- **WRITTEN REQUEST**: Reproduce everything from the line containing "Given: Click the '<?php' opening tag" down to the end of the items, leaving out the pictures.

Location data for words and elements:
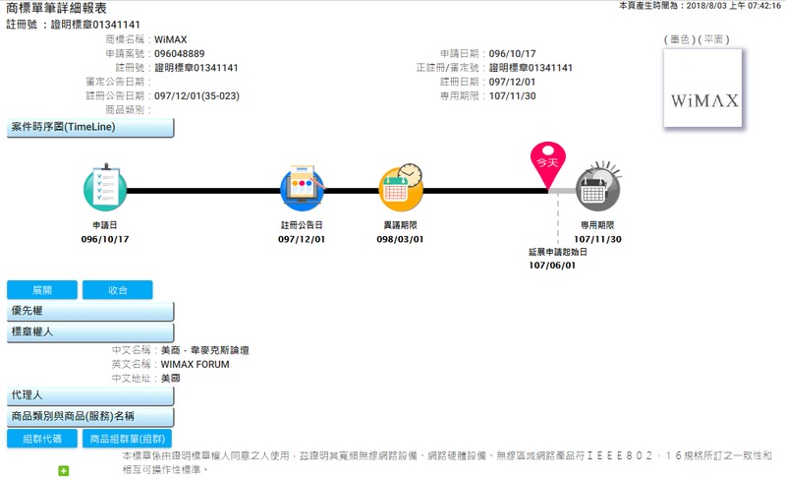Switch to the 組群代碼 tab
The image size is (786, 479).
tap(41, 439)
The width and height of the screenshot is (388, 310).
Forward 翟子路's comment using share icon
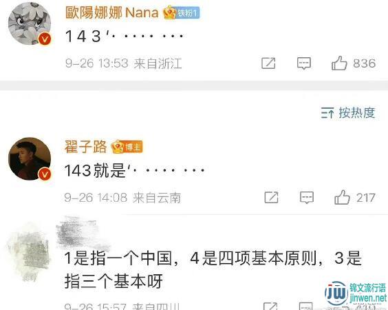tap(272, 198)
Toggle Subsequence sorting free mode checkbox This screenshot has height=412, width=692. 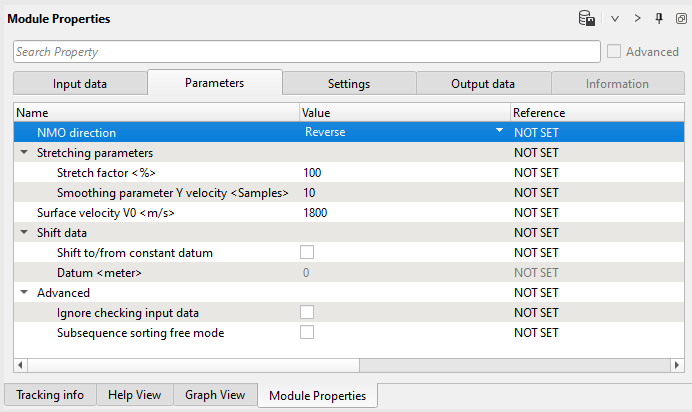coord(307,333)
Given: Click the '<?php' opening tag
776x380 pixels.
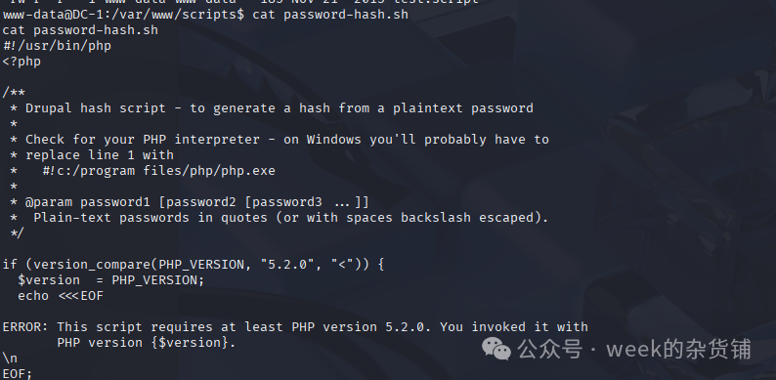Looking at the screenshot, I should pyautogui.click(x=22, y=62).
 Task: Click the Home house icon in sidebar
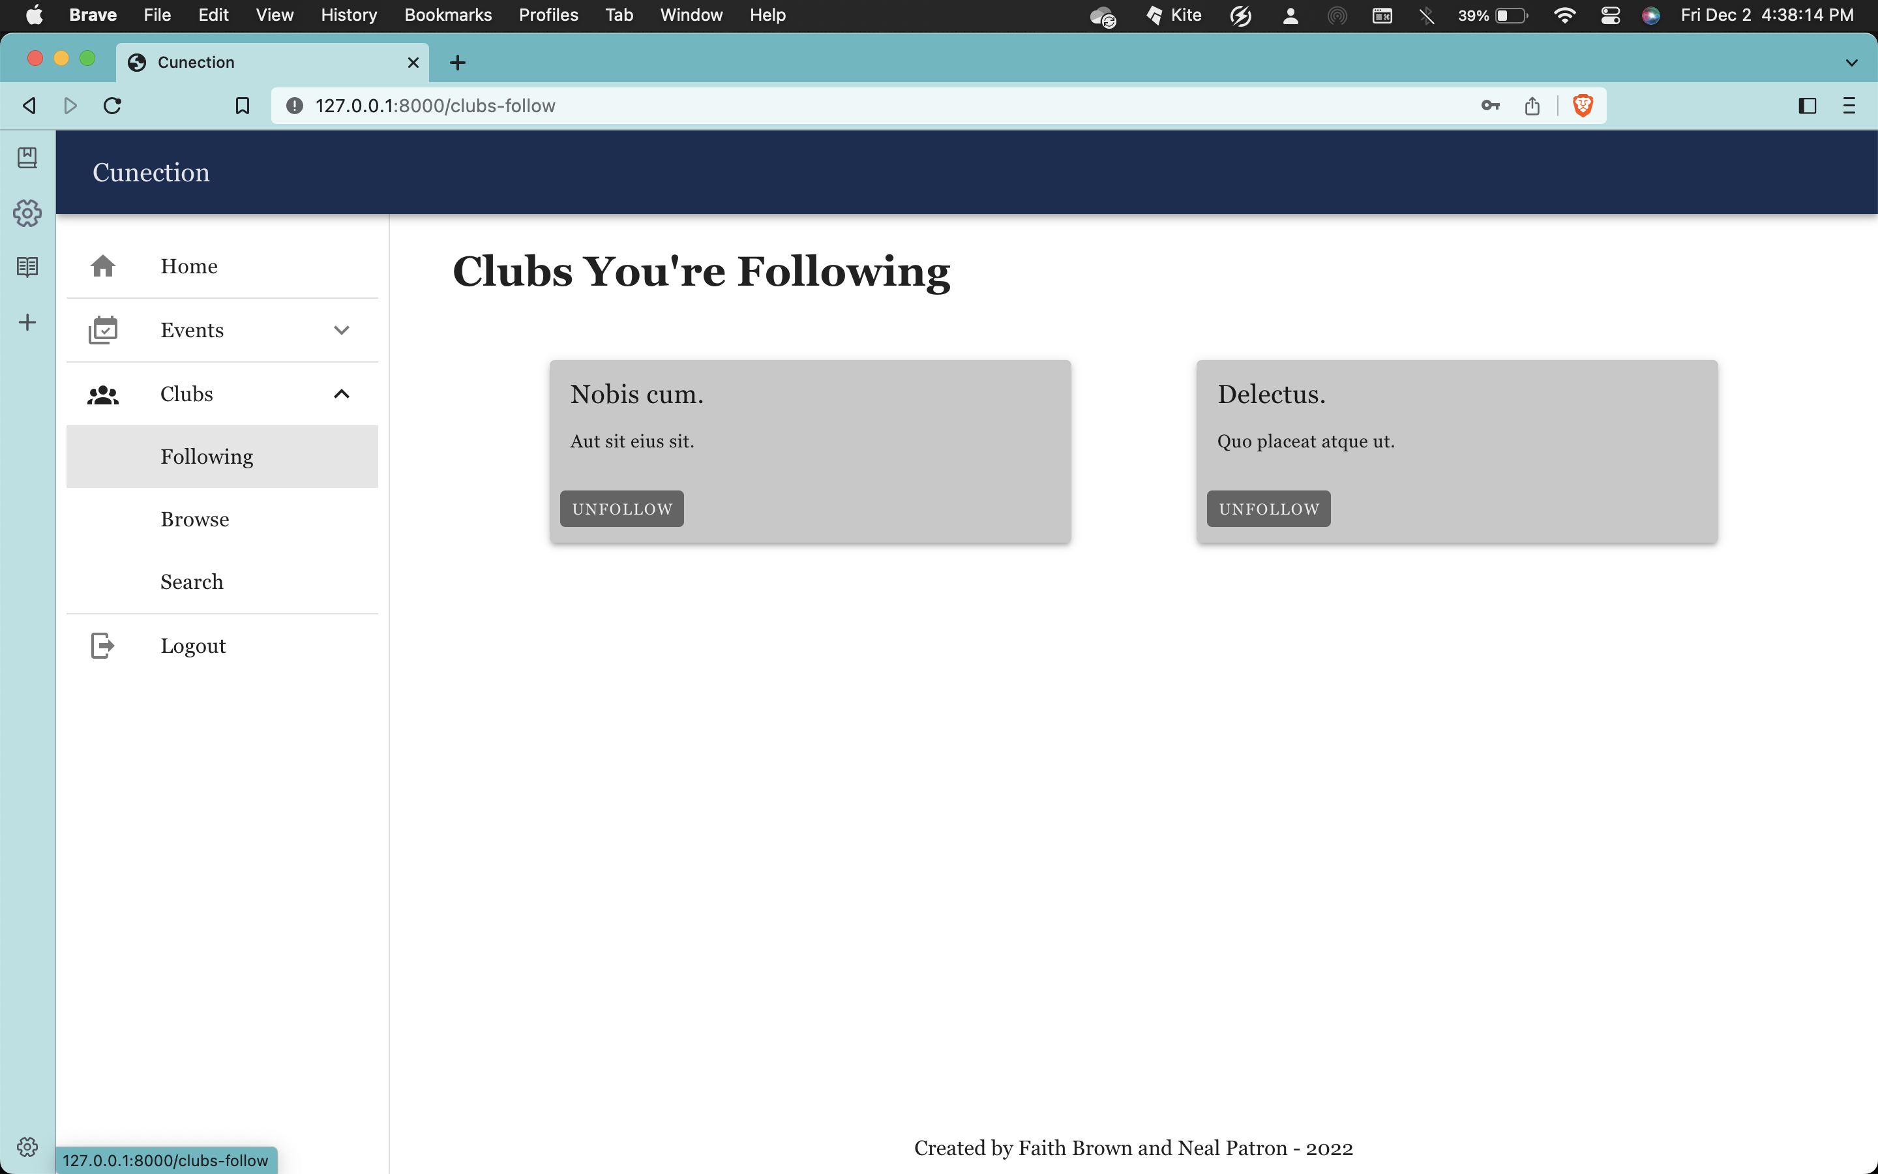[102, 266]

- **EXERCISE RESULT**:
Given: Click the '<?php' opening tag
776x380 pixels.
Looking at the screenshot, I should pyautogui.click(x=22, y=62).
 Task: Click the Home house icon in sidebar
[102, 266]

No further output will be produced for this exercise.